Sociodemographic characteristics, comorbid conditions, and laboratory characteristics were obtained as previously described.17–20 Briefly, information about age, sex, race, and BP were obtained through the VA Corporate Data Warehouse and from Medicare through the VA-Medicare data merge project.21 Baseline systolic BP (SBP) and diastolic BP (DBP) values were obtained on the date of the first AHD prescription. Longitudinal BP recorded after the date of the first AHD prescription was analyzed as the mean value of all outpatient recordings. The median number of encounters with BP measurements was 17 (interquartile range, 8–34) overall, with 17 (interquartile range, 8–39) and 13 (interquartile range, 6–24) encounters in patients with and without V15.81, respectively. The median number of BP measurements at each encounter was 1 (interquartile range, 1–2). At the time of this study, the majority of the VA hospitals were using electronic BP monitors.22,23 Information about comorbidities was collected from the VA Inpatient and Outpatient Medical SAS Datasets,20 using ICD-9-CM diagnostic and procedure codes and Current Procedural Terminology codes. Nonadherence was defined as the presence of ICD-9-CM code V15.81 during any inpatient or outpatient encounter preceding the initiation of AHD therapy.
Assessment of Medication Adherence
Adherence to AHD was estimated as the percentage of days a subject had medication available (proportion of days covered [PDC]),24 based on medication dispensation records from any VA pharmacy. PDC was calculated as the ratio of the total number of pills and the number of days between the first fill of the medication and the end of the evaluation period. We calculated PDC during the first year after AHD initiation and for the entire follow-up period. Results were essentially identical; therefore, for all analyses we used PDC calculated during the first 12 months of AHD therapy. In patients prescribed several AHDs, PDC was calculated as the mean PDC of individual AHDs. Patients were grouped into the following adherence levels: low (PDC, <40%), intermediate (PDC, 40%–79%), and high (PDC, ≥80%).13
Data on all-cause mortality was obtained from the VA Vital Status Files, which contain dates of death or last medical/administrative encounter from all sources in the VA system with sensitivity and specificity of 98.3% and 99.8%, respectively, as compared with the National Death Index as gold standard.25
Descriptive analyses were performed and skewed variables were log-transformed. The start of the follow-up period was the date of initial AHD prescription. Patients were followed up until death or were censored at the date of last healthcare or administrative visit or on July 26, 2013.

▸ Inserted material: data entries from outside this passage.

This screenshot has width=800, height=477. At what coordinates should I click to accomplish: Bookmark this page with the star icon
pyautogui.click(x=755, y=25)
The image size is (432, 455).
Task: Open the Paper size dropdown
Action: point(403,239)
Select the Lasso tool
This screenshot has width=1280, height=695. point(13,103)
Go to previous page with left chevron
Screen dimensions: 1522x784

The propensity score method was used to account for baseline differences arising from dissimilarities in clinical and demographic characteristics of patients with the V15.81 code. This method allows for the generation of a single variable representing the likelihood of an individual patient having been assigned the V15.81 code based on the presence or absence of defined clinical characteristics in each individual.26 Patients with and without V15.81 can then be matched based on similar propensity scores to secure that its predictors are similar in the 2 groups and to eliminate confounding the association of V15.81 with the studied outcome attributable to baseline differences between the 2 groups. Variables associated with V15.81 were identified using logistic regression and were used to calculate propensity scores. Stata’s psmatch2 command suite was used to generate the propensity score–matched cohorts by a 1-to-1 nearest neighbor matching without replacement.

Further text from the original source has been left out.